Ne Temere

Ne Temere (literally meaning "not rashly" in Latin)[1] was a decree (named for its opening words) issued in 1907 of the Roman Catholic Congregation of the Council regulating the canon law of the Church about marriage for practising Roman Catholics.

Ne Temere (1908)

The decree was issued under Pope Pius X, 10 August 1907, and took effect on Easter 19 April 1908. This decree was voided for marriages in Germany by the subsequent decree Provida.

Differences from Tametsi

To the clandestinity requirements of the decree Tametsi of the Counter-Reformation Council of Trent, it reiterated the requirements that the marriage be witnessed by a priest and two other witnesses (adding that this requirement was now universal), added requirements that the priest (or bishop) being witness to the marriage must be the pastor of the parish (or the bishop of the diocese), or be the delegate of one of those, the marriage being invalid otherwise, and the marriage of a couple, neither one resident in the parish (or diocese), while valid, was illicit. It also required that marriages be registered.[2]

On the success of a divorce action brought by a non-Catholic spouse, the Catholic spouse was still considered married in the eyes of the Church, and could not remarry to a third party in church.
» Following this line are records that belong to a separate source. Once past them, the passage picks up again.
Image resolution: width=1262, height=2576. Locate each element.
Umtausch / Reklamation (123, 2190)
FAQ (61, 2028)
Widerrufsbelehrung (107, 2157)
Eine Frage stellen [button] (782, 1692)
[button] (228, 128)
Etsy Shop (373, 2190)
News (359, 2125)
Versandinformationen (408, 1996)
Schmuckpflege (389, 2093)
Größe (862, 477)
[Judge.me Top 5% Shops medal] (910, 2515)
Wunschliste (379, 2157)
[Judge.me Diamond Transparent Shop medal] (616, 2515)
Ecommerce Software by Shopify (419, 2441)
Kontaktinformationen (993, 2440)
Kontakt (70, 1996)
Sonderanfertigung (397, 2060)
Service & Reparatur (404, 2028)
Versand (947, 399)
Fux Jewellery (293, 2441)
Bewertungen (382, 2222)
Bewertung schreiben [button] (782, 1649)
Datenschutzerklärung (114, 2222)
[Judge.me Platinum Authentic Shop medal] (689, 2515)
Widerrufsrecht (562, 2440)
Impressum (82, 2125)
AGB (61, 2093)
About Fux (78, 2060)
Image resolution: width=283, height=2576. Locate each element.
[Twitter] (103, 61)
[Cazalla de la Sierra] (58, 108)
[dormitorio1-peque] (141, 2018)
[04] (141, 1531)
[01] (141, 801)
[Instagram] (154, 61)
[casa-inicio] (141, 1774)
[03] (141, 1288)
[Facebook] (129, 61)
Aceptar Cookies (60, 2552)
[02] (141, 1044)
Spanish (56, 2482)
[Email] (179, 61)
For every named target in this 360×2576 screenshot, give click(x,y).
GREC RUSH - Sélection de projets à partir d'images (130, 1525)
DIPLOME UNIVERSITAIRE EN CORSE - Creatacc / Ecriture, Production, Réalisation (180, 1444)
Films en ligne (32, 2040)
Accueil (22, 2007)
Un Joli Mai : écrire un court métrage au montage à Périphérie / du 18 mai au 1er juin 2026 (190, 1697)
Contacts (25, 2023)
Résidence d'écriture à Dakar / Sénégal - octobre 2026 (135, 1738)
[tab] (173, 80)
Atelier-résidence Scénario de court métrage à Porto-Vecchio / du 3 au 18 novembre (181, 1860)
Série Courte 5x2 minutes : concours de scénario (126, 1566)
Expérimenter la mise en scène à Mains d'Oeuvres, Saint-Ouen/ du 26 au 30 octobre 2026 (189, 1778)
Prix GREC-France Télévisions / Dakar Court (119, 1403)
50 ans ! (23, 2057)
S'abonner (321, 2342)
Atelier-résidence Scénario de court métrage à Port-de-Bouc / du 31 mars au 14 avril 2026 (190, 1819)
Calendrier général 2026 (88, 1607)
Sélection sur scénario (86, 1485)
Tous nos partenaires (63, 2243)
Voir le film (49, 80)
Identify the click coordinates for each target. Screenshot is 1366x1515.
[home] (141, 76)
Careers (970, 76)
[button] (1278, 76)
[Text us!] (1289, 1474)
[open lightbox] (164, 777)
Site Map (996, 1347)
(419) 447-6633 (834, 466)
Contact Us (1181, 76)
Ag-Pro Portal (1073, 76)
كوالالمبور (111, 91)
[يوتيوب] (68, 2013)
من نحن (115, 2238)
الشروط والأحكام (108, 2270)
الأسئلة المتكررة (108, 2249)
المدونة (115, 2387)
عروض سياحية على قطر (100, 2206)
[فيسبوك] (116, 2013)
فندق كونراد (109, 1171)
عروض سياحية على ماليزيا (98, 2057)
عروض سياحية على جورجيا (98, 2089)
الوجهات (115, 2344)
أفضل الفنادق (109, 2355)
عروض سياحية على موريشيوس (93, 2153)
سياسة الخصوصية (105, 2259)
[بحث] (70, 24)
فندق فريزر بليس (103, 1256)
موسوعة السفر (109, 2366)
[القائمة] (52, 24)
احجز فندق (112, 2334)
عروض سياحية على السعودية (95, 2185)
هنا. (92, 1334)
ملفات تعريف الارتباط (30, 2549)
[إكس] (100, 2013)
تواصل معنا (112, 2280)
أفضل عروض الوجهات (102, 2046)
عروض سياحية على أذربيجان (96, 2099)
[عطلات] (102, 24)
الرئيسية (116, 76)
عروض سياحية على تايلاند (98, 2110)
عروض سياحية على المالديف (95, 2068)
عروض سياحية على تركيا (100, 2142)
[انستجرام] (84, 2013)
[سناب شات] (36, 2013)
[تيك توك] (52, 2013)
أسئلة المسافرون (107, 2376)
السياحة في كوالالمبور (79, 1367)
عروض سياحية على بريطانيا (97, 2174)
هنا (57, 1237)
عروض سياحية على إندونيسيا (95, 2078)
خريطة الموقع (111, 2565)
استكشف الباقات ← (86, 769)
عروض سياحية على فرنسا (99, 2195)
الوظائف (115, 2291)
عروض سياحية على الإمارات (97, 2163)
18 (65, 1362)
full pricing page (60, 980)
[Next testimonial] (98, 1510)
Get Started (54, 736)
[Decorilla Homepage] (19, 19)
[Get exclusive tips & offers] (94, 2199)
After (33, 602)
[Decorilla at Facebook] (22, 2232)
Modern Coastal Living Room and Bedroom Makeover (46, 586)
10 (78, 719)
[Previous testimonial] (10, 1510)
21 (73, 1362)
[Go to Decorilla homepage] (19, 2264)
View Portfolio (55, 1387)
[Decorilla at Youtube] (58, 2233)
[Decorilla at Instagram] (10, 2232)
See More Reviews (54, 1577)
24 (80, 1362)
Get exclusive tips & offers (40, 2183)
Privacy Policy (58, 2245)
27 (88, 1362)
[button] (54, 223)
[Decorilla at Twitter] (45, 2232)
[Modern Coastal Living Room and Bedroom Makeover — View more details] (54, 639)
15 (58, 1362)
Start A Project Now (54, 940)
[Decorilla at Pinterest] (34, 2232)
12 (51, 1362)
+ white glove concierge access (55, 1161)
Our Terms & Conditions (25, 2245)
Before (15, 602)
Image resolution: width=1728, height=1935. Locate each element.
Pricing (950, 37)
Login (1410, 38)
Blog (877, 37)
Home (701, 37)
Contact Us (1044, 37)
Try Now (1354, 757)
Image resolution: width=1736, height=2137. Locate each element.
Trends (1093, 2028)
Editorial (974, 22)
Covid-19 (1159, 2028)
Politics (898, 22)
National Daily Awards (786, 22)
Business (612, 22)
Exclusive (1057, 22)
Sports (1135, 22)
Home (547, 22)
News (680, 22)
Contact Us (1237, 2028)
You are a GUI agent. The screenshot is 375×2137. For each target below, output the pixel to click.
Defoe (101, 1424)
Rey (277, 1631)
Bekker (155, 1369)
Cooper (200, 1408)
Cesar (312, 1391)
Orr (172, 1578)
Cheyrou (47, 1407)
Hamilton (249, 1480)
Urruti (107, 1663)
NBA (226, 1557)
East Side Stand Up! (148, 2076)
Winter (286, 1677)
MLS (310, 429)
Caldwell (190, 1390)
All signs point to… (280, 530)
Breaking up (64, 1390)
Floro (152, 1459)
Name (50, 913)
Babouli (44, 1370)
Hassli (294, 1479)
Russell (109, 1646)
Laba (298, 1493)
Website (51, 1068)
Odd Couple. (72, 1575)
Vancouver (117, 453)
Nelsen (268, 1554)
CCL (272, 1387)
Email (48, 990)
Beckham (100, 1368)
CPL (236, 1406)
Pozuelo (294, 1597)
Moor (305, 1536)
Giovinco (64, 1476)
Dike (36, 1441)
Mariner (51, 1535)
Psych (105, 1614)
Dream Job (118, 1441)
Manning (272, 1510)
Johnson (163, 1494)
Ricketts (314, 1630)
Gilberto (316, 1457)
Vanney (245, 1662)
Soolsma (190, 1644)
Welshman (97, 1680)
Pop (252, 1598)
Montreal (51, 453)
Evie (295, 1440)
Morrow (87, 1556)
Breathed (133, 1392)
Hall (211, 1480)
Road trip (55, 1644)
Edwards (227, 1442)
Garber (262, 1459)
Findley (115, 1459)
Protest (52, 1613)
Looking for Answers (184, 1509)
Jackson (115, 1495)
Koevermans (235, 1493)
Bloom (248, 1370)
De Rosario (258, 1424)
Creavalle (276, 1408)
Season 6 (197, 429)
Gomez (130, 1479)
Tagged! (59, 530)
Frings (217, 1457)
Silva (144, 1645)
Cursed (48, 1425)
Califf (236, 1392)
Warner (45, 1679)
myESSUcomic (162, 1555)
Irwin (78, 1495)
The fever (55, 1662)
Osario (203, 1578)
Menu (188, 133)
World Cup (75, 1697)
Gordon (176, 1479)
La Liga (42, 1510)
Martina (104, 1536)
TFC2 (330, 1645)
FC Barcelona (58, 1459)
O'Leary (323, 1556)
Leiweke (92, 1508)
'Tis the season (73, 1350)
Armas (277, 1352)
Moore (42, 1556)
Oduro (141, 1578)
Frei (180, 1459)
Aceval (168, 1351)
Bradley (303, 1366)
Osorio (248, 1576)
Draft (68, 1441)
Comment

It explicitly laid out that non-Catholics, including baptized ones, were not bound by Catholic canon law for marriage, and therefore could contract valid and binding marriages without compliance.[2]

Conflicts of laws

Before and after 1907, legal reforms across Europe were slowly creating new personal freedoms. Ne Temere was widely criticised by non-Catholics for restricting choice in family matters.[3]

The result made official civil marriages difficult for lapsed Catholics in some Church-dominated nations. It also meant that, because a priest could refuse to perform mixed marriages between Roman Catholics and non-Roman Catholics, he could impose conditions such as an obligation for any children to be baptised and brought up as Catholics, and for the non-Catholic partners to submit to religious education with the aim of converting them to Catholicism.[2]

The issue of the Roman Catholic Church's Canon law declaring marriages invalid, which were however recognised as valid by the State, raised major political and judicial issues in Canada, especially Quebec,[4] and in Australia. In New South Wales, the legislature came within one vote of criminalizing the promulgation of the decree.[5]

The use of the decree to extract commitments in mixed marriages led to state-sanctioned enforcements in the Irish courts, such as the Tilson v. Tilson judgement, where Judge Gavan Duffy, then President of the High Court, said:

"In my opinion, an order of the court designed to secure the fulfilment of an agreement peremptorily required before a mixed marriage by the Church, whose special position in Ireland is officially recognised as the guardian of the faith of the Catholic spouse, cannot be withheld on any ground of public policy by the very State which pays homage to that Church."[6]

A similar dispute led to the Fethard-on-Sea boycott. The New Ulster Movement publication "Two Irelands or one?" in 1972 contained the following recommendation regarding any future United Ireland:[7]

"The removal of the protection of the courts, granted since the Tilson judgement of 1950, to the Ne temere decree of the Roman Catholic Church. This decree which requires the partners in a mixed marriage to promise that all the children of their marriage be brought up as Roman Catholics, is the internal rule of one particular Church. For State organs to support it is, therefore, discriminatory."

BBC Radio Ulster examined the decree and its impact on a single Belfast family, with a mixed Presbyterian and Catholic marriage performed in a Presbyterian church, in its 2010 documentary Mixing Marriages.[8]

Matrimonia Mixta (1970)

Ne Temere was replaced in 1970 with the slightly more relaxed Matrimonia Mixta, given by motu proprio. Section 15 revoked an automatic "latae sententiae" excommunication for certain offences, but they remained offences.[9]